What's not in the API
v1 covers the read and write surface for agents, conversations, connectors, custom tools, sources, chatbots, triggers, and team. Running a chat turn through an agent (the SSE streaming chat loop) and billing actions are dashboard-only by design. Studies and Sidekick are not exposed via API.
Rate limits
Limits are applied per API key, not per organization. Two windows run in parallel:
- 1,000 requests per minute
- 10,000 requests per hour
When you hit a limit you'll get a 429 Too Many Requests response with a Retry-After header indicating how many seconds until the window resets. Back off, then retry. The limits are generous for normal automation; if you're hitting them consistently you're likely better off batching or moving to a streaming/webhook pattern.
Because limits are per-key, one noisy integration in your workspace can't starve another. Issue a separate key per integration so you can isolate rate-limit blame.
Plan availability
API keys are available on every paid plan. Trial accounts can generate keys for testing; production usage requires an active subscription. Plan-level limits (agent count, scheduled triggers, custom tools, etc.) apply identically whether you're hitting Macha from the dashboard or the API.
Security hygiene
The usual rules apply, but the ones worth calling out for Macha specifically:
- Never commit a key to a repository. Use environment variables, a secrets manager, or your CI's encrypted variable store. The
mka_live_prefix is recognised by most secret scanners. - Rotate keys quarterly at minimum, or immediately on any suspected leak. Revoke first, then generate a replacement, then update consumers.
- One key per integration. Don't share a single "admin key" across services. Per-integration keys mean a leak only affects one surface, and you can rotate without coordinating outages across teams.
- Set an expiry on keys you give to short-lived projects. Auto-expiring credentials beat remembering to revoke.
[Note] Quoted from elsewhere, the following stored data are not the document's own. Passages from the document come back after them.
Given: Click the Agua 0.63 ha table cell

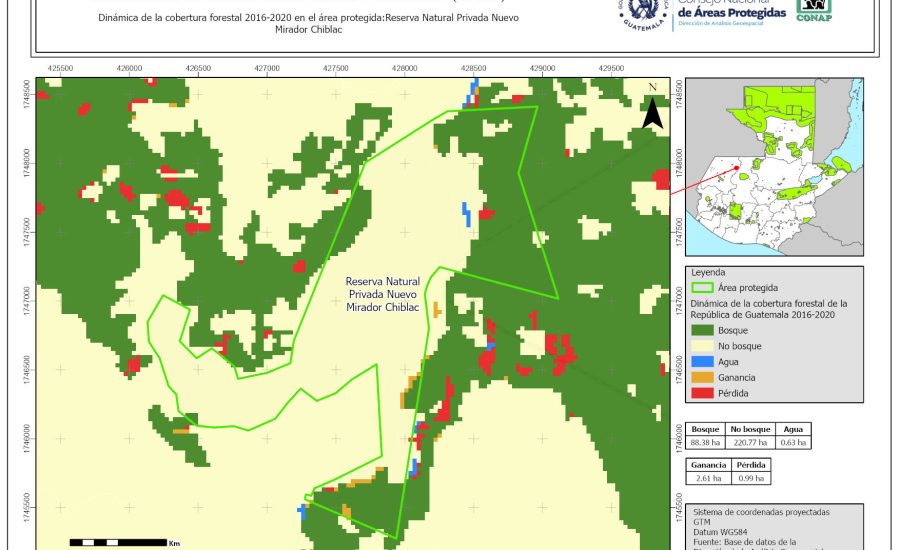Looking at the screenshot, I should 793,441.
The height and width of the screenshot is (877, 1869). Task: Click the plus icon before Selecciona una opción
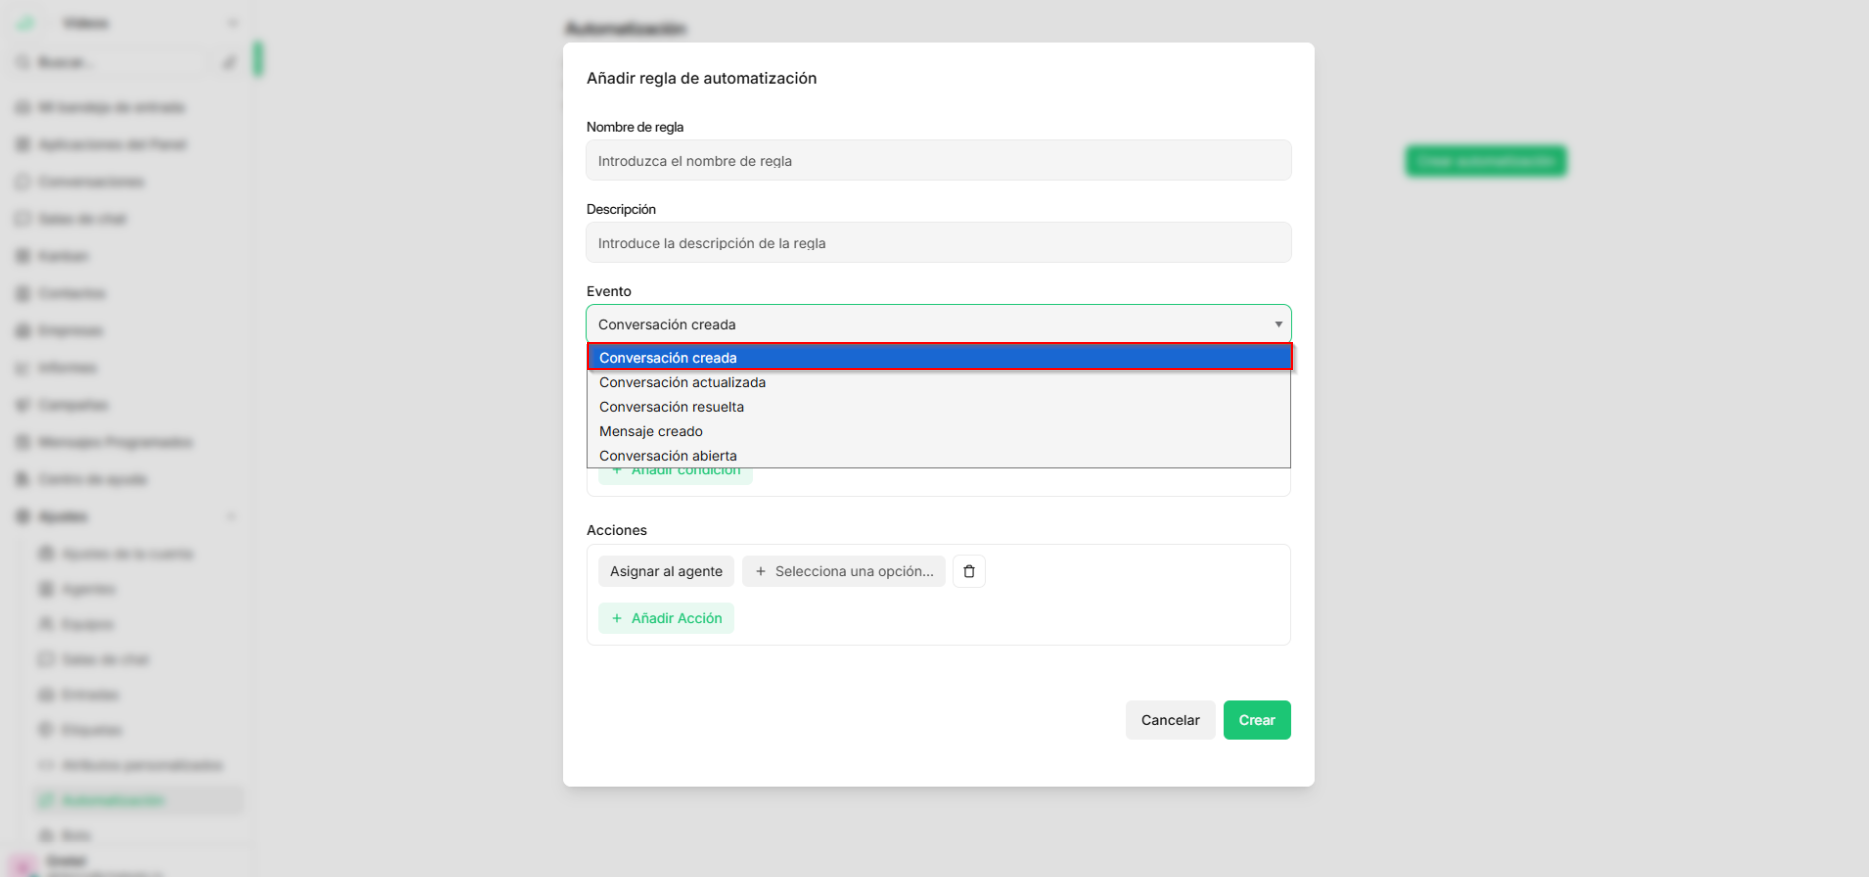tap(761, 571)
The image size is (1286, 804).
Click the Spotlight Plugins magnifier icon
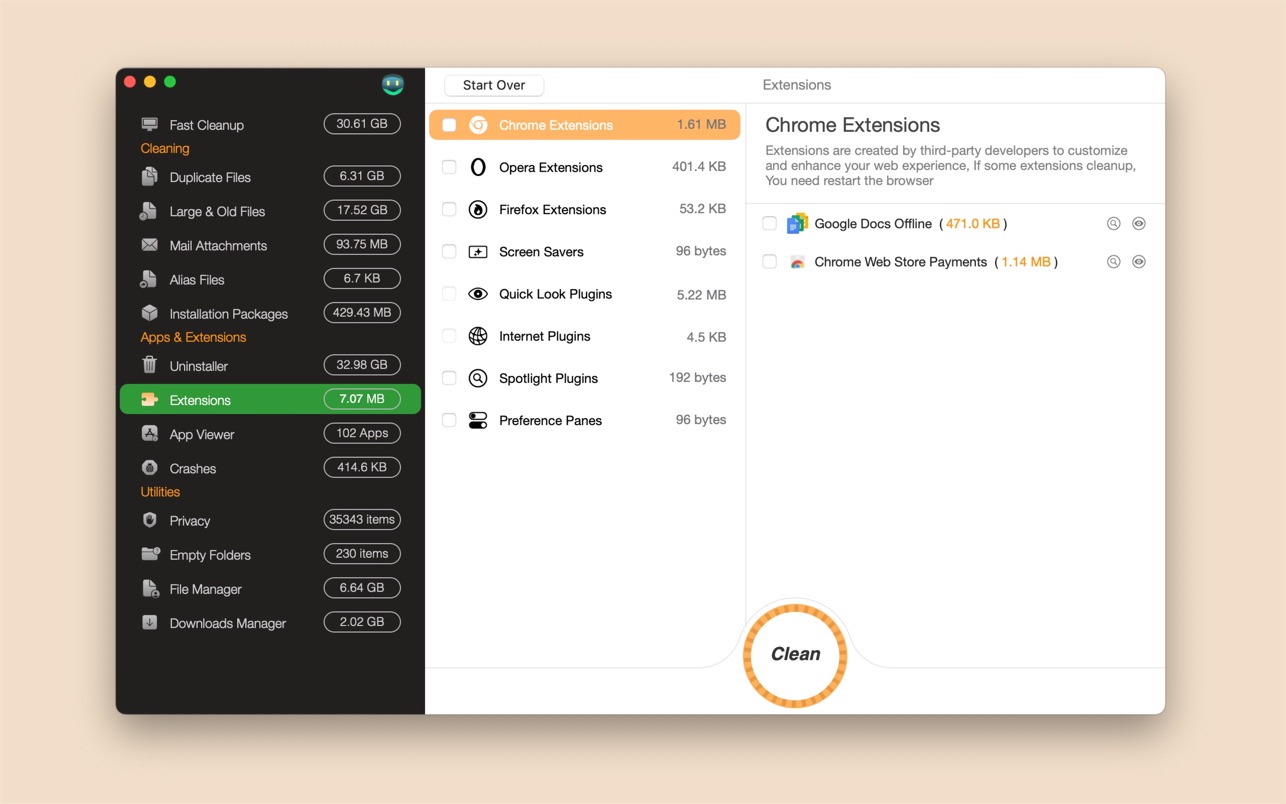(478, 378)
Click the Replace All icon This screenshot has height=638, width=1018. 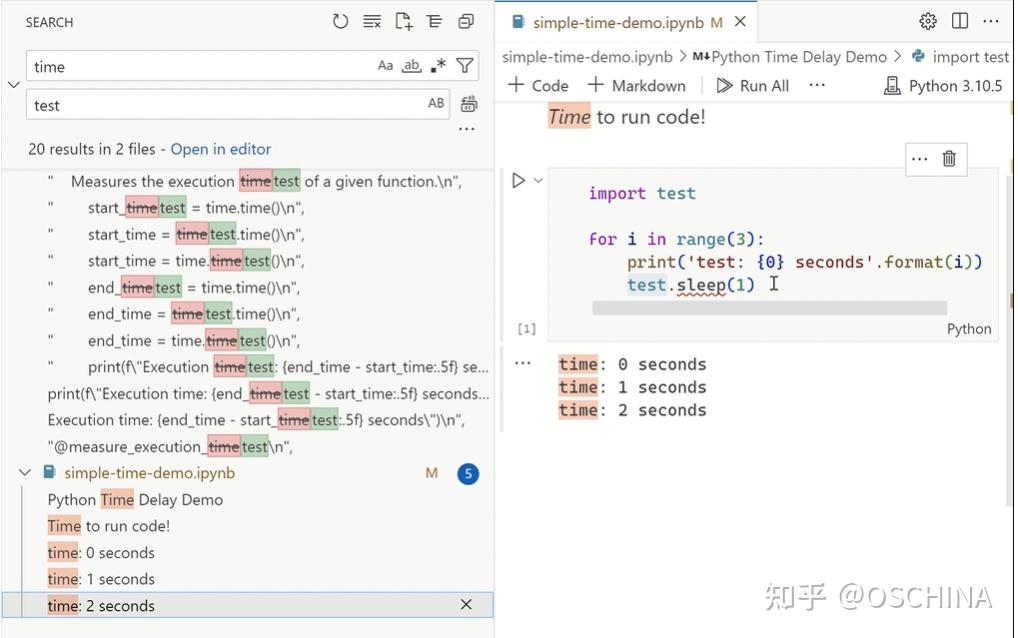[x=466, y=104]
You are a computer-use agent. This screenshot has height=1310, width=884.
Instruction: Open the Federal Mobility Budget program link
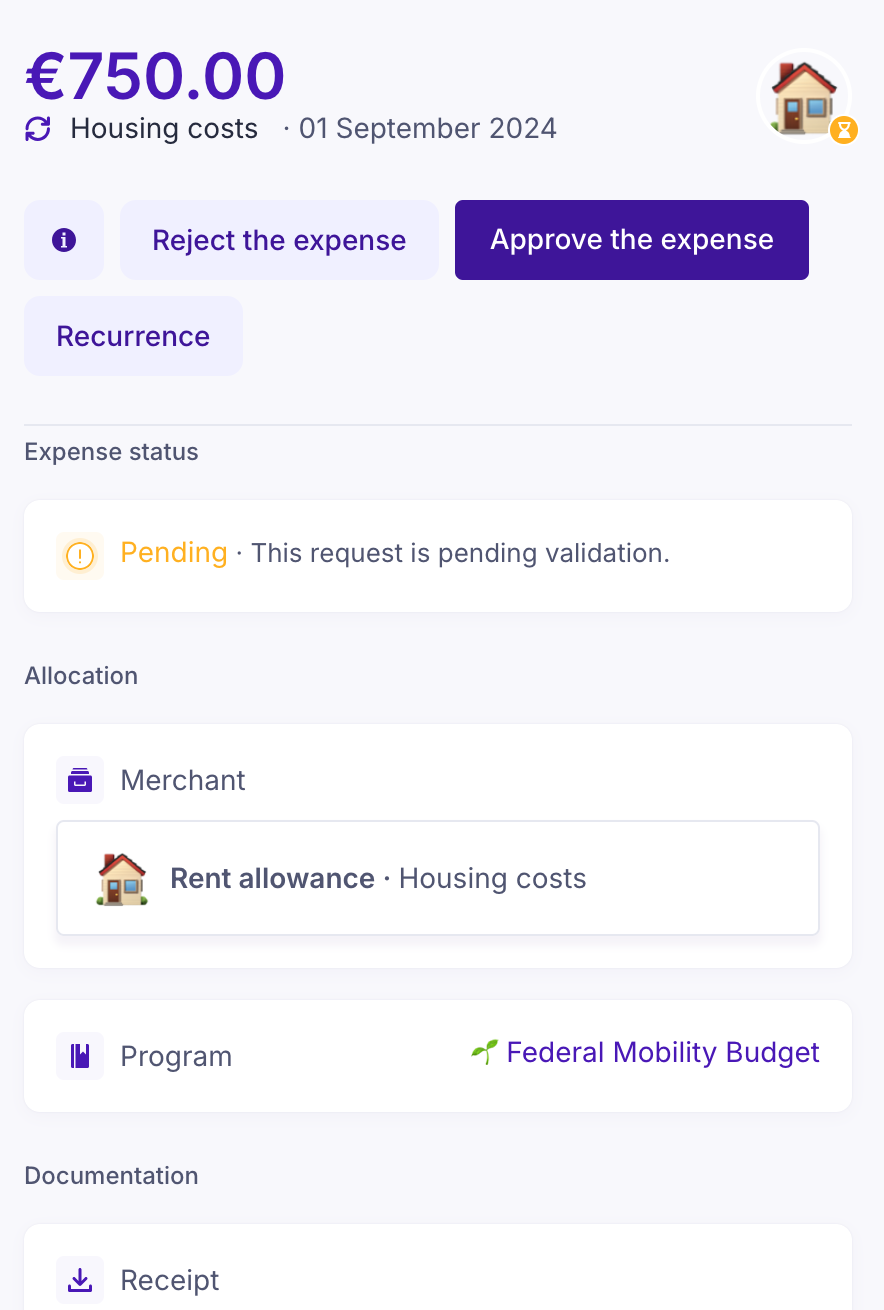click(662, 1052)
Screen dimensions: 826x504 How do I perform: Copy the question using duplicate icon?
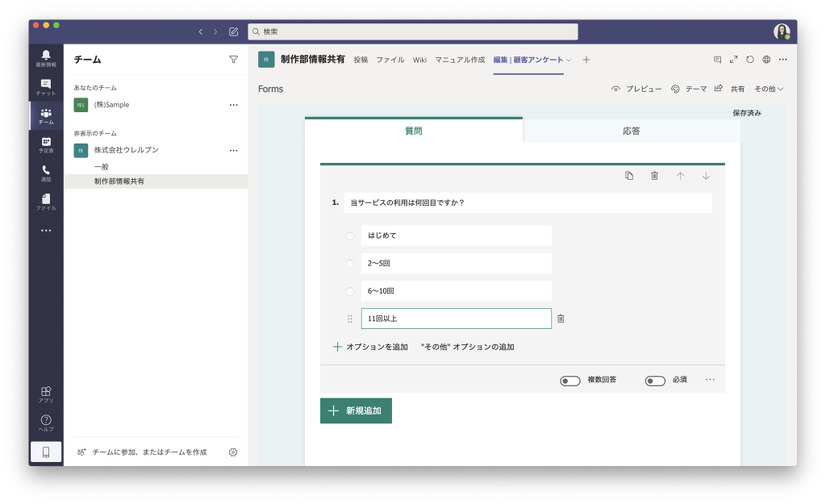[x=629, y=176]
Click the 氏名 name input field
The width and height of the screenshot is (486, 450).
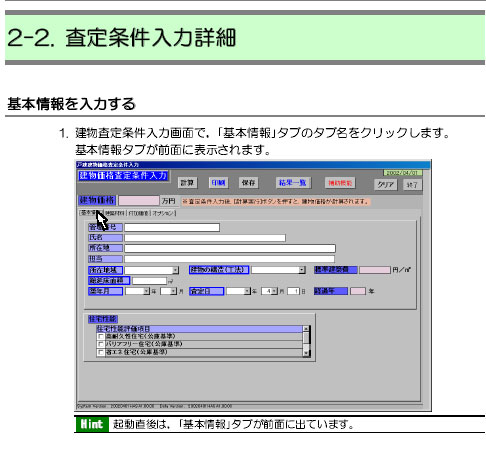205,238
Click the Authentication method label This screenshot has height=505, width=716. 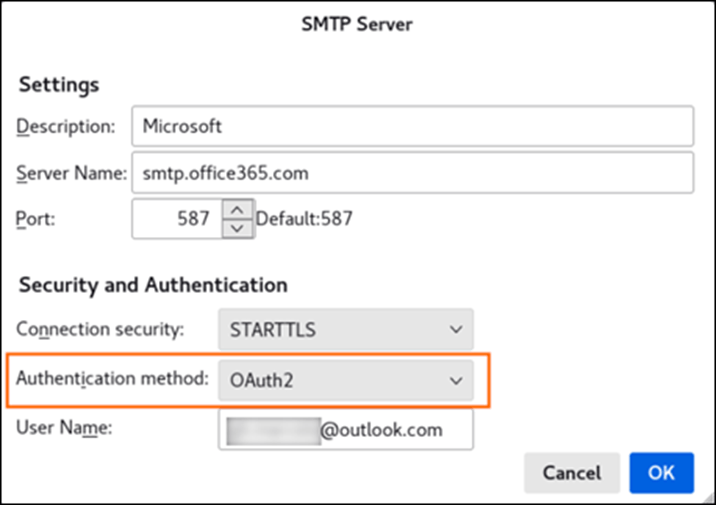click(112, 379)
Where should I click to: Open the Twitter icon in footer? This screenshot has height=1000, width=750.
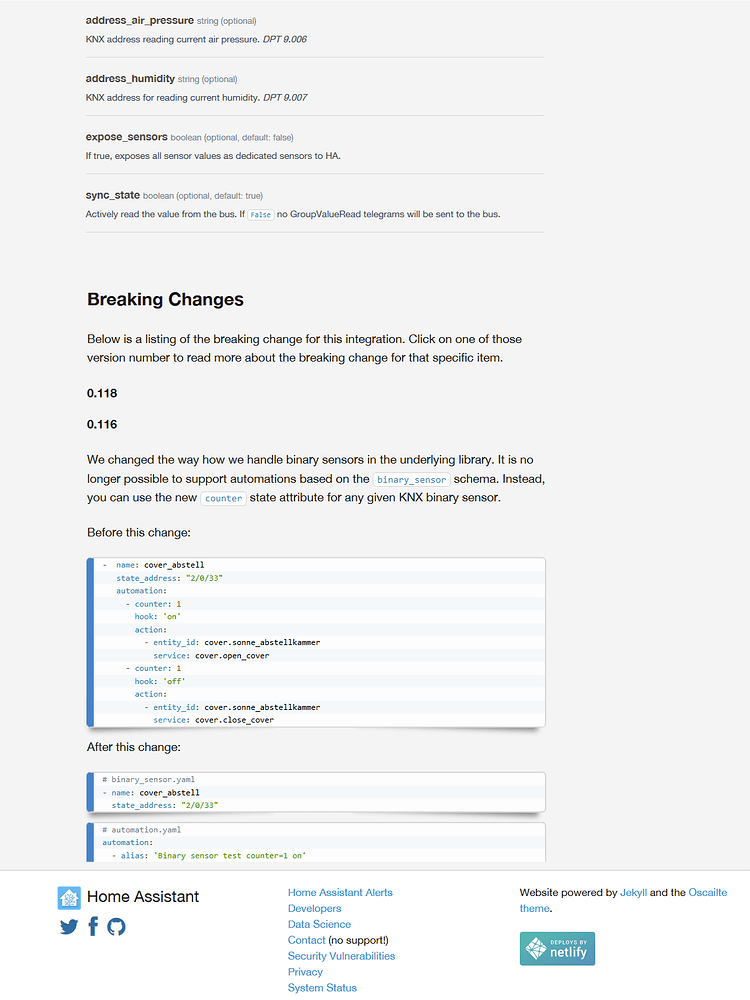(x=68, y=927)
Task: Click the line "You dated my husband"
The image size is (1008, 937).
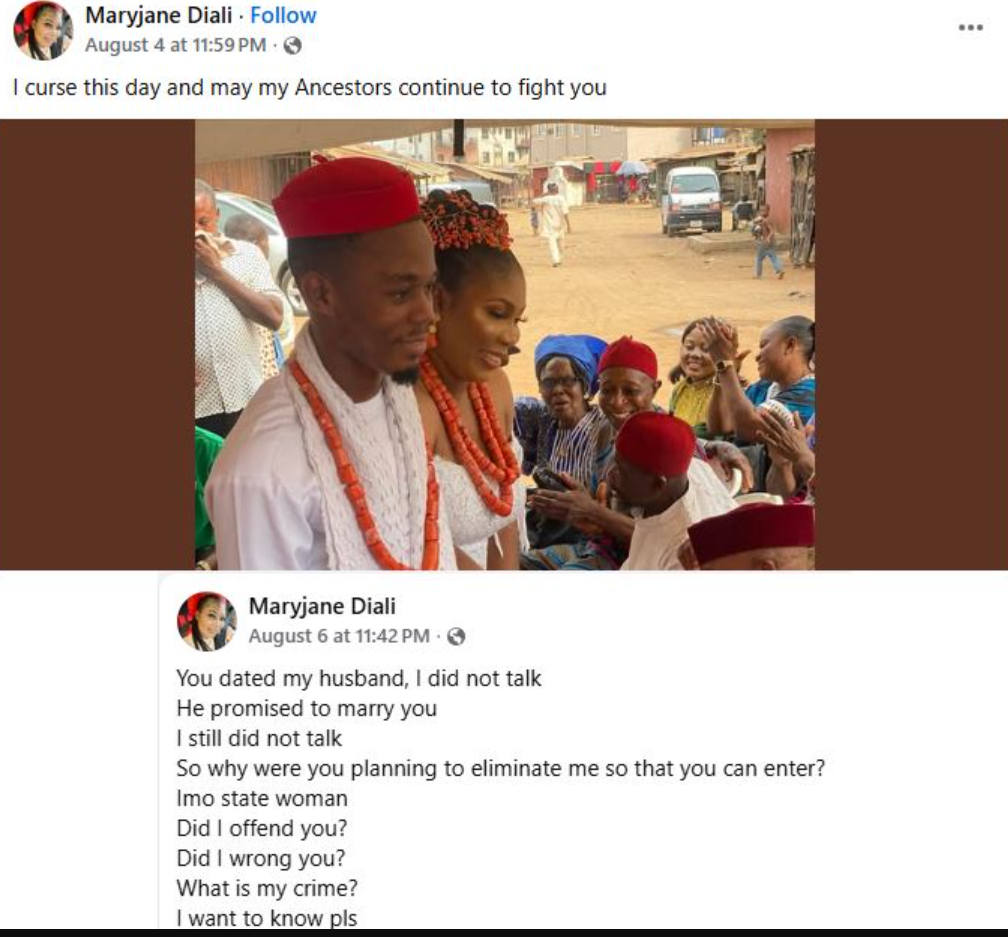Action: (x=358, y=678)
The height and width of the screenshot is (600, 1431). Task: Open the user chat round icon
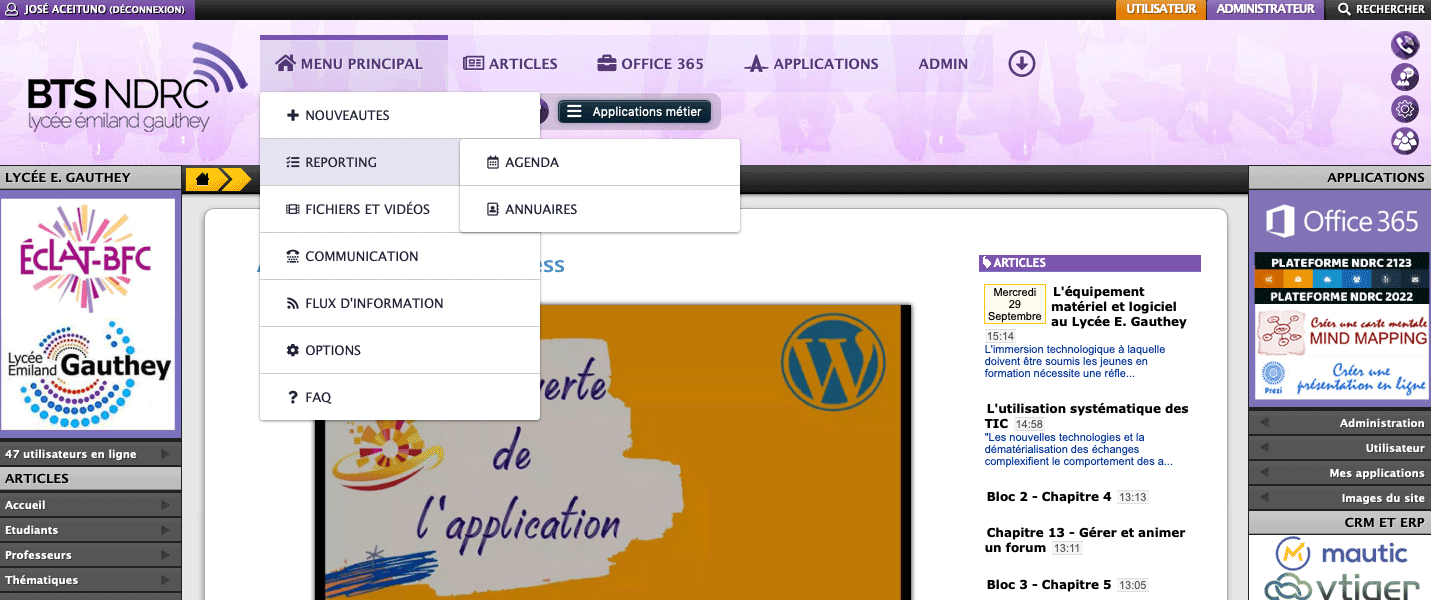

- Server-side only. Never put a Macha API key in a browser bundle, a mobile app, or a public-facing JavaScript file. If you need browser-side access to Macha data, route it through your own server with its own auth.
Revoking a key
From Settings → API Keys, click the menu next to any key and select Revoke. Revocation takes effect immediately — the next request with that key will return 401. There's no grace period and no undo, so update consumers first (or have the replacement key ready) before revoking the old one.
Revoked keys remain in the audit list so you can see when they were last used and by whom they were created. They cannot be reactivated; generate a new key if you need to restore access.
Audit log
Each key shows its label, prefix, scopes, creator, creation date, and the timestamp of its most recent use. The "last used" timestamp updates on every successful request and is the easiest way to spot abandoned keys that should be cleaned up.
If you're tracking down which key did what, the prefix (the first 8 characters after mka_live_) is shown on every audit row and is the same prefix that appears in any logs we keep server-side. Match on prefix, not on the full key — Macha never logs the full key.